▶ **Consigna 1**
Responde con datos del texto sobre las grabaciones de La Fusa:
(a) ¿En qué galería y avenida se ubicaba La Fusa de Barrio Norte?
(b) ¿Con qué productor coincidió Vinicius de Moraes en llevar el ambiente de La Fusa a un estudio?
(c) ¿Qué cantante ocupó el lugar de Maria Creuza en la serie de Mar del Plata?
▶ **Consigna 2**
Reproduce sin cambios el pasaje del texto sobre las grabaciones de La Fusa que empieza en "No fallaron. El" y concluye en "los díscolos bahianos.".
▶ **Consigna 3**
Prosigue el texto sobre las grabaciones de La Fusa a continuación de su última oración.

Hace 50 años el Estudio Ion recibía a un grupo de trasnochados argentinos y brasileños. Intentaba recrear el ambiente de La Fusa, uno de los enclaves de la bohemia ubicado en Barrio Norte, en la galería Capitol de la avenida Santa Fe, entre Callao y Riobamba. La poesía y el carisma de Vinicius de Moraes, la guitarra de Toquinho y la voz de Maria Creuza habían provocado un fenómeno en la intelectualidad porteña, embelesada por la irrupción de la bossa nova. Alguien tuvo la premonición de que la grabación de un disco podía capturar esos angelados instantes del vivo de un café concert. Para que el sonido fuera digno, el propio Vinicius coincidió con el productor Alfredo Radoszinski que era necesario trasladar el espíritu relajado de La Fusa a un estudio profesional y la única forma de hacerlo era regarlo de whisky y poblarlo de amigos y “mujeres bonitas”, como dijo el carioca.

No fallaron. El disco fue un éxito furibundo. Azuzados, decidieron repetir el procedimiento unos meses después. Luego de una serie realizada en otra de las sedes de La Fusa, en Mar del Plata, en el verano del 71, con el sustancial cambio de la genial Maria Bethania por Maria Creuza, volvieron a ION. Ese segundo disco es extraordinario, tiene temas de los jovencísimos Caetano Veloso y Gilberto Gil –recién vueltos del exilio londinense--, y constituye una foto de la profunda transformación que estaba ocurriendo en la música brasileña entre la tradición del samba, la asordinada innovación de la bossa nova de Joao Gilberto y la revolución del Tropicalismo de los díscolos bahianos.

▶ **Material**
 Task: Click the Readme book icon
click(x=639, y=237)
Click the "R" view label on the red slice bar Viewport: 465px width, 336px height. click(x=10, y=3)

▶ **Respuesta 1**
(a) En la galería Capitol de la avenida Santa Fe, entre Callao y Riobamba.
(b) Con Alfredo Radoszinski.
(c) Maria Bethania.

▶ **Respuesta 2**
No fallaron. El disco fue un éxito furibundo. Azuzados, decidieron repetir el procedimiento unos meses después. Luego de una serie realizada en otra de las sedes de La Fusa, en Mar del Plata, en el verano del 71, con el sustancial cambio de la genial Maria Bethania por Maria Creuza, volvieron a ION. Ese segundo disco es extraordinario, tiene temas de los jovencísimos Caetano Veloso y Gilberto Gil –recién vueltos del exilio londinense--, y constituye una foto de la profunda transformación que estaba ocurriendo en la música brasileña entre la tradición del samba, la asordinada innovación de la bossa nova de Joao Gilberto y la revolución del Tropicalismo de los díscolos bahianos.

▶ **Respuesta 3**
Vinicius y amigos, entre ellos, Pelé

La historia del entusiasmo que suscitaron las visitas es conocida. Pero ahora acaba de salir, con motivo del medio siglo de estas ceremonias de samba y bossa nova, una edición doble especial de sendos discos tal como salieron en vinilo, más doce bonus tracks que suponen la dirección contraria de los originales: son momentos de una informalidad total, una foto de la dolce vita y el relajo, reuniones de living, canciones desveladas, que ahora llegan al CD y a las plataformas digitales. Si lo de La Fusa era el vivo pero grabado en estudio; este documento desatiende la calidad sonora para poner en relieve la espontaneidad del encuentro. Eran jóvenes, eran bellos, eran inmortales. Eso es lo que trasuntan las grabaciones.

Es tentador destacar el contraste de esos sonidos, de esas respiraciones, con lo que proyecta el Brasil actual. Es como el desentierro del eco de un mundo feliz, acaso imaginario o adornado por la nostalgia, pero seguramente perdido para siempre. En Brasil, como en ningún país de la región, todo tiempo pasado fue mejor.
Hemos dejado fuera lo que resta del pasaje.